Le taux d’intégration de Venus est assez important. Il est de près de 50%. Ce taux était inférieur il y a peu de temps car les emballages étaient importés. Nos investissements nous ont permis de nous auto-suffire en emballage. Pour la matière première, une grande partie est produite localement, chez l’entreprise algérienne NIP. Pour ce qui est des intrants, nous les achetons auprès des leaders internationaux. De nouvelles entreprises algériennes ont investi dans la transformation, ce qui nécessite l’importation d’intrants. Aujourd’hui, nous recommandons d’aller vers la production de ces derniers. Cela devrait être parmi nos priorités majeures en intégrant dans cette chaîne de réflexion les opérateurs privés. Concernant le secteur de l’énergie, par exemple, qui a toujours été géré par l’Etat, nous demandons à ce dernier de nous associer et de l’accompagner dans ses projets énergétiques. Nous souhaitons que le gouvernement nous associe davantage pour garantir une autosuffisance dans plusieurs secteurs d’activité.

L’entreprise Venus a-t-elle introduit son capital en Bourse ?

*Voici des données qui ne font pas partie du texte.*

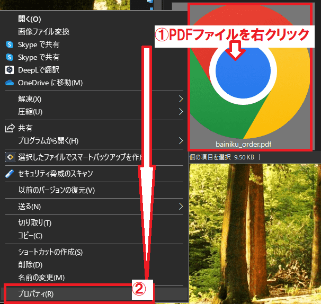Select ショートカットの作成(S)
Screen dimensions: 321x304
coord(51,252)
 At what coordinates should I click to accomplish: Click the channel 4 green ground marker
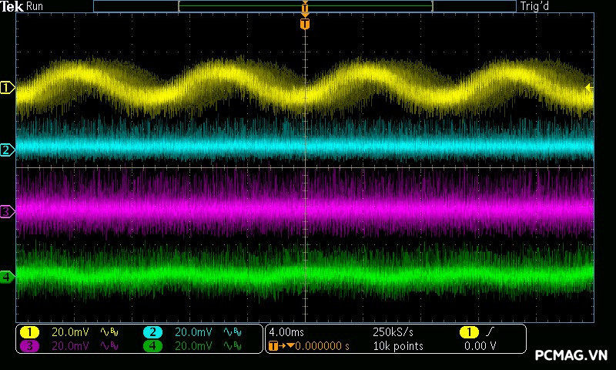pyautogui.click(x=7, y=277)
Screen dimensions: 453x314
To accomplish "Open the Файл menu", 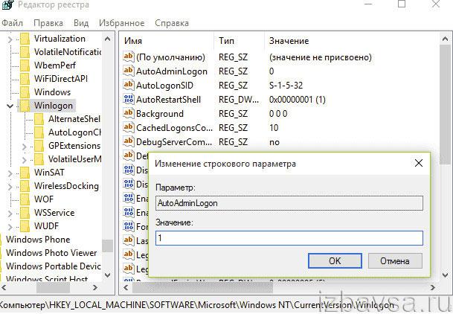I will [13, 23].
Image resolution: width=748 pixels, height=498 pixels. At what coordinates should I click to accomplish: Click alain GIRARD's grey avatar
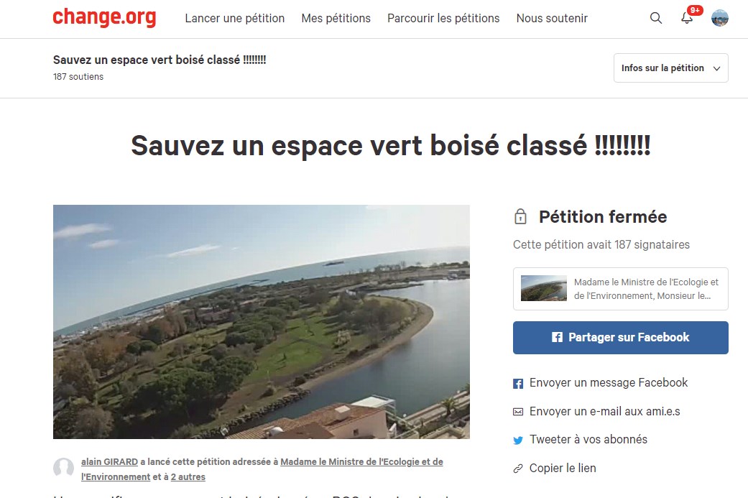click(63, 468)
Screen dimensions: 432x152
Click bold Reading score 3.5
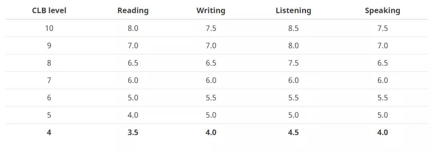click(x=133, y=132)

Pour l’instant, la Bourse n’est pas une de nos priorités. Nos priorités aujourd’hui sont de faire évoluer l’entreprise localement et sur le marché international et d’aller vers d’autres investissements dans le même secteur d’activité.

Vous êtes président du Club des entrepreneurs et industriels de la Mitidja (CEIMI). Quel est le rôle de cet organisme ? Pouvez-vous nous citer quelques actions entreprises par ce club ?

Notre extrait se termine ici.